De acordo com Rita, as vagas pertenciam à estrutura
organizacional da Assembleia e eram negociadas pelo presidente de acordo com a
“necessidade”. “Com Robinson aconteceu várias vezes, essas negociações. Tanto
na reeleição quanto nas aprovações de projeto de lei. Mas aparecia mais essas
negociações quando da reeleição do cargo para presidente. Ele foi presidente
quatro vezes”, ressaltou. “Sempre que havia eleição para presidente, era uma
nova negociação com os deputados”.
Ainda conforme a delação de Rita das Mercês, após as
nomeações dos servidores ela recebia as informações para alimentar uma planilha
com os nomes dos “fantasmas” e quem os tinha indicado. Em alguns casos, porém,
ela afirma que não era possível saber quem era o autor da indicação. A planilha
foi entregue pela delatora aos procuradores do Ministério Público.
“A coordenadoria de Recursos Humanos fazia os atos, as
portarias, e depois ela me informava, porque o presidente, quando necessitava
saber quanto um deputado tinha... Por exemplo, o deputado fulano de tal exigia
mais dinheiro. Ai o presidente precisava saber quanto o deputado já tinha em
folha. A gente tinha que informar”, disse.
Judiciário na delação
Nas planilhas de Rita das Mercês
não constam nomes apenas de deputados. Desembargadores do Tribunal de Justiça
do Rio Grande do Norte, magistrados que ocupam o mais alto cargo do judiciário
estadual, também estariam envolvidos na indicação de servidores fantasmas do
Poder Legislativo. Em contrapartida, deputados também indicavam pessoas para
cargos no Judiciário, de acordo com a delatora.
Pelo
menos oito dos 15 desembargadores ativos e dois aposentados contavam com cargos
no Legislativo. Conforme Rita das Mercês, parte dos servidores indicados pelos
magistrados trabalhava no Legislativo. Outros não. Questionada pelo MP sobre o
motivo dessas indicações, Rita afirmou que acreditava ser para manter um “bom
relacionamento com os representantes do Poder Judiciário do Estado”.
Deputados com cargos na Justiça
Da mesma forma que desembargadores
teriam feito pedidos aos deputados para inclusão de pessoas ligadas a eles na
folha de pessoal da Assembleia, parlamentares teriam feito indicações para
cargos no Tribunal de Justiça. A delatora afirmou que ouviu falar de indicações
de deputados, mas confirmou apenas uma de que tinha conhecimento.
De acordo com Rita, ela indicou uma neta por sugestão do
deputado Ricardo Motta (PSB).
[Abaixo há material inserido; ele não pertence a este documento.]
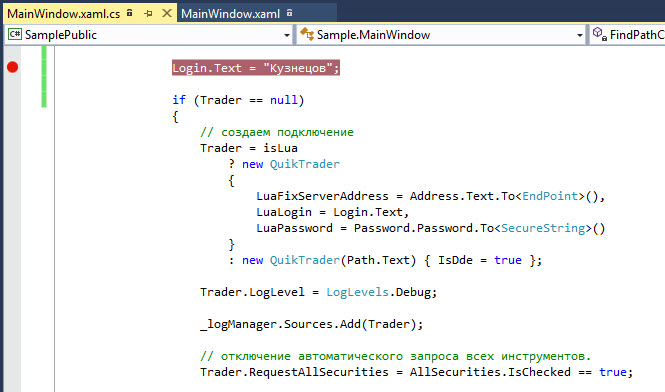Switch to the MainWindow.xaml tab

[230, 14]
Porém, houve uma condição: metade do salário
ficaria com o próprio deputado. “Ele chegou na minha sala, disse que tinha um
cargo e se eu tinha alguém para indicar, por que ele não tinha de nível
superior. E eu falei que tinha uma neta e indiquei. Ele disse que a metade do
salário era dele”, disse aos investigadores.